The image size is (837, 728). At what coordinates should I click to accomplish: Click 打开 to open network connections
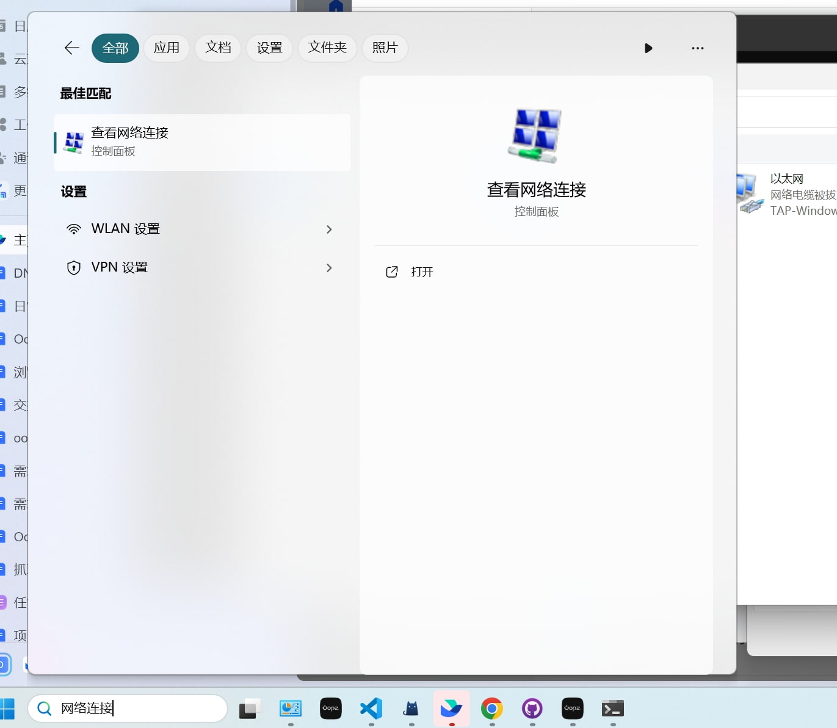click(421, 272)
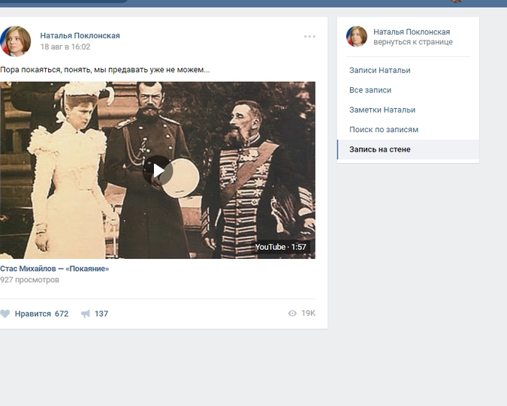The width and height of the screenshot is (507, 406).
Task: Click the post timestamp 18 авг в 16:02
Action: click(65, 47)
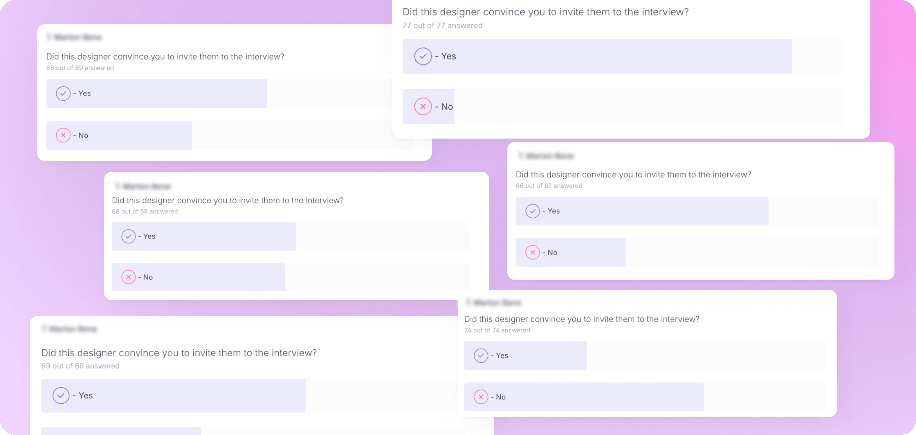Click the question title above '68 out of 68 answered'
Viewport: 916px width, 435px height.
pos(228,200)

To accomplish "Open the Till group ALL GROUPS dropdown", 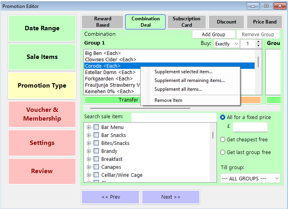I will point(250,178).
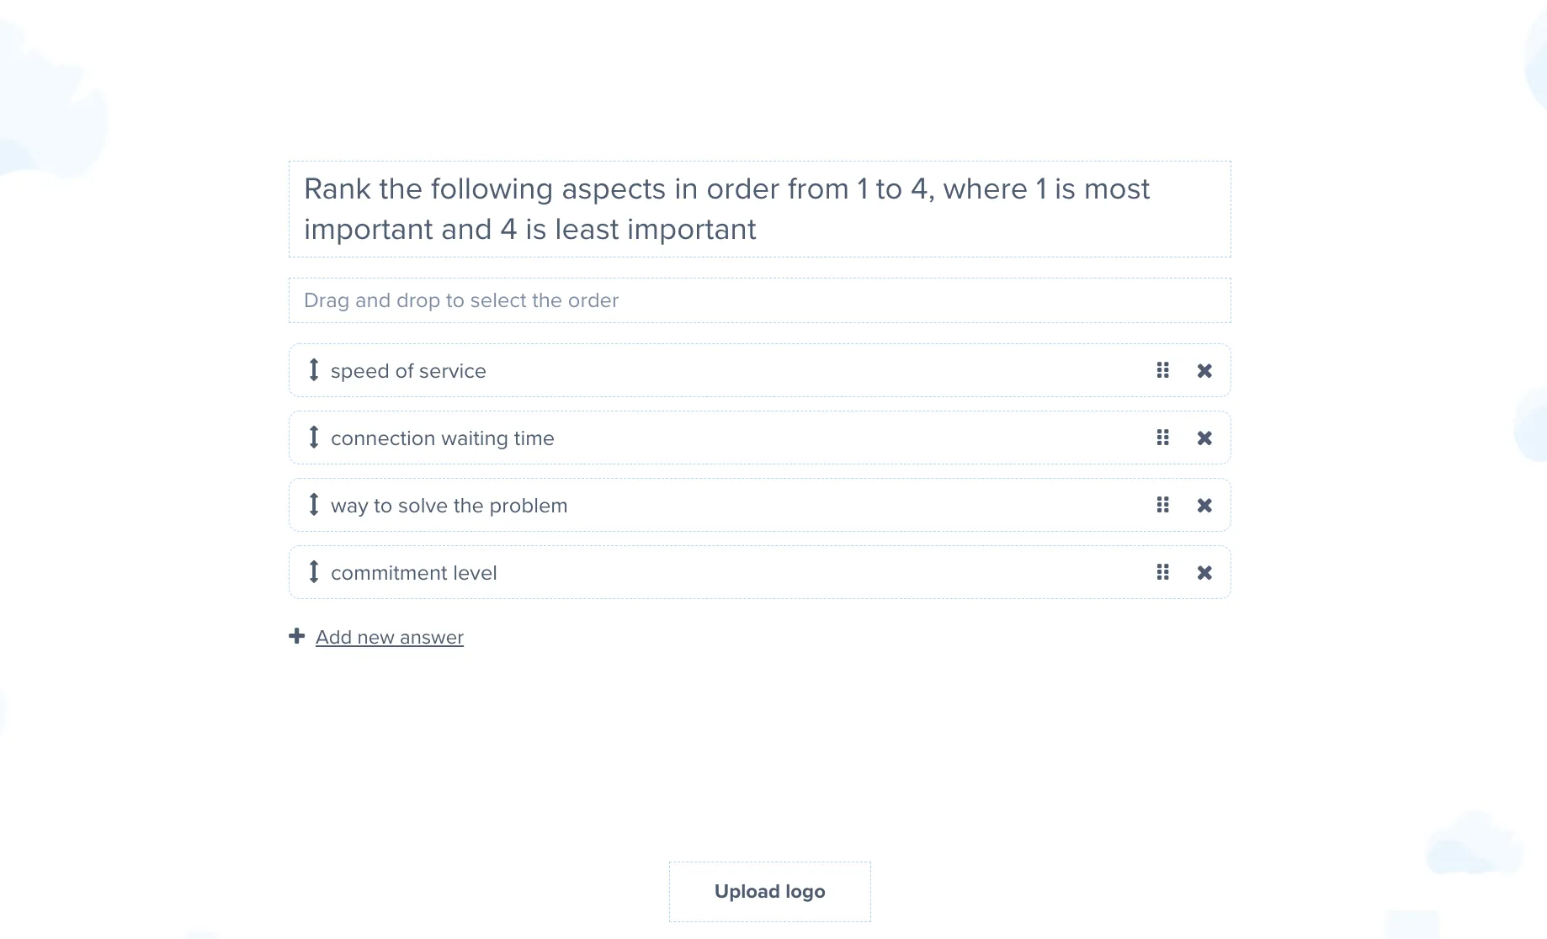Click the reorder arrow beside commitment level
Screen dimensions: 1547x939
pos(313,572)
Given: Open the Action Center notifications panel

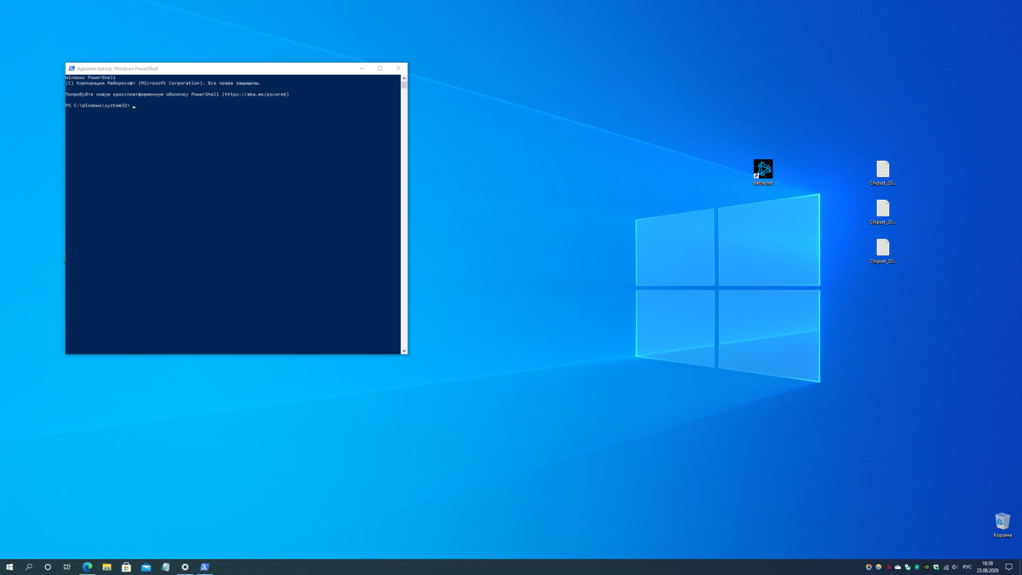Looking at the screenshot, I should click(x=1009, y=566).
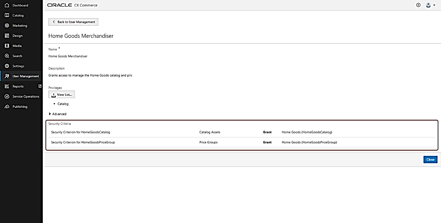The height and width of the screenshot is (223, 441).
Task: Click the Dashboard home icon
Action: (7, 5)
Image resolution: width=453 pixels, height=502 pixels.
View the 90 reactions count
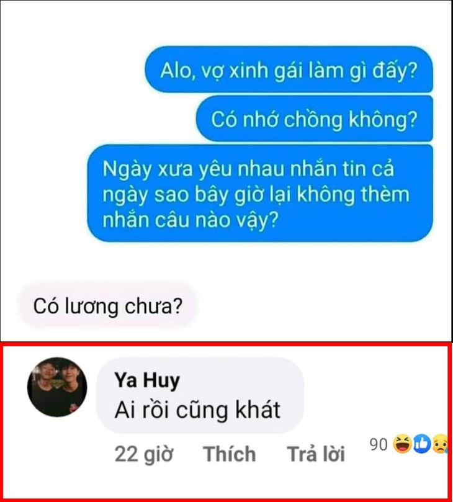pyautogui.click(x=379, y=445)
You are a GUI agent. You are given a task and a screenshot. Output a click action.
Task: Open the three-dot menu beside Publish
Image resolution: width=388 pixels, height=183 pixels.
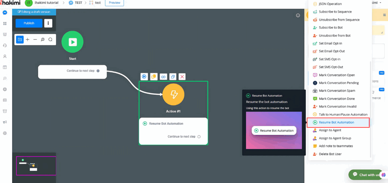[48, 23]
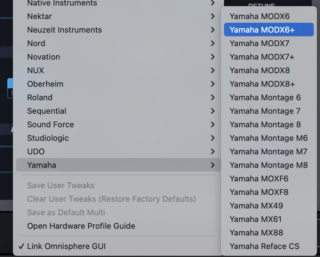This screenshot has width=320, height=257.
Task: Select Yamaha MODX6+ profile
Action: pos(262,30)
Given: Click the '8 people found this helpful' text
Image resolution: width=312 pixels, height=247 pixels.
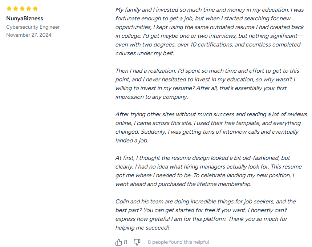Looking at the screenshot, I should pos(178,242).
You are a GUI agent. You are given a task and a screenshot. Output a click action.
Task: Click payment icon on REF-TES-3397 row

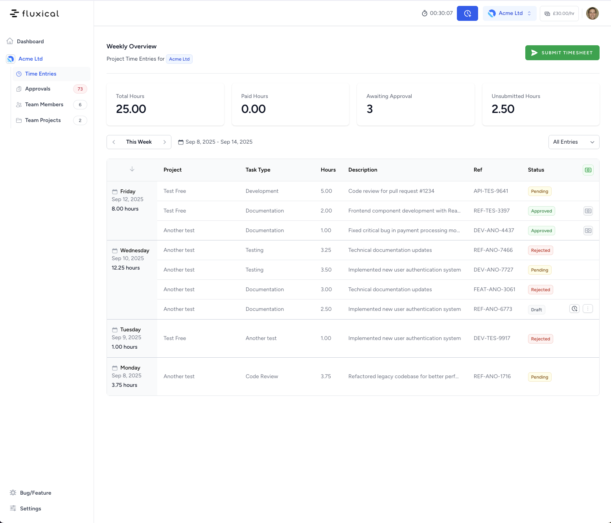coord(588,211)
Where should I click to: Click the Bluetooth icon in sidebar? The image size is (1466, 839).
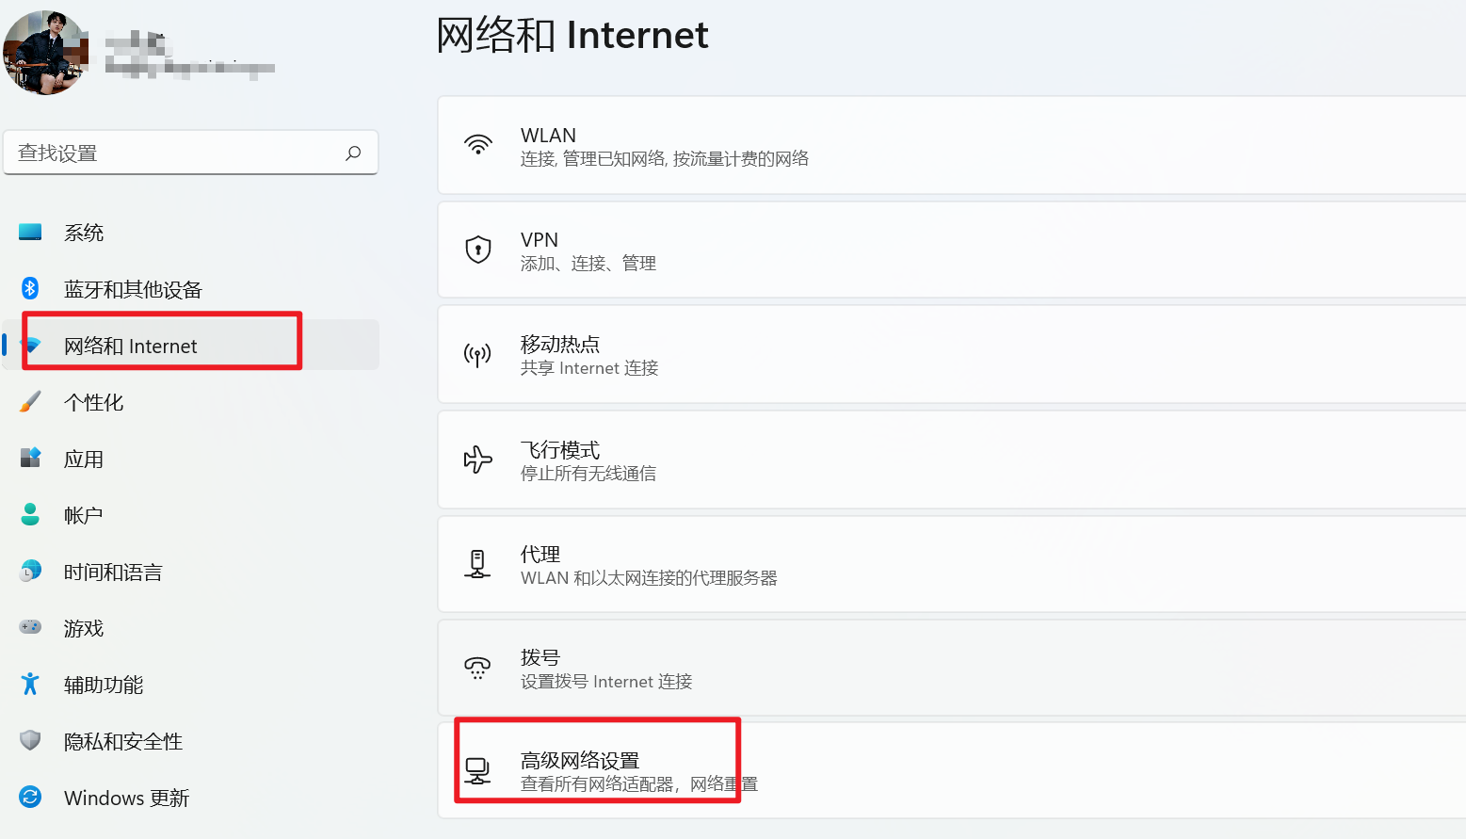30,288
____________
Your assignment
Retype only the lines from the line with "Image resolution: width=312" through the last line of the data. Keep both ends and skip the pictures.

Written response
Image resolution: width=312 pixels, height=247 pixels.
Looking at the screenshot, I should pos(178,242).
You are a GUI agent. You are given a task and a screenshot. Output a click action.
Task: Click payment icon on REF-TES-3397 row

coord(588,211)
Where should I click to: Click the Bluetooth icon in sidebar? The image size is (1466, 839).
30,288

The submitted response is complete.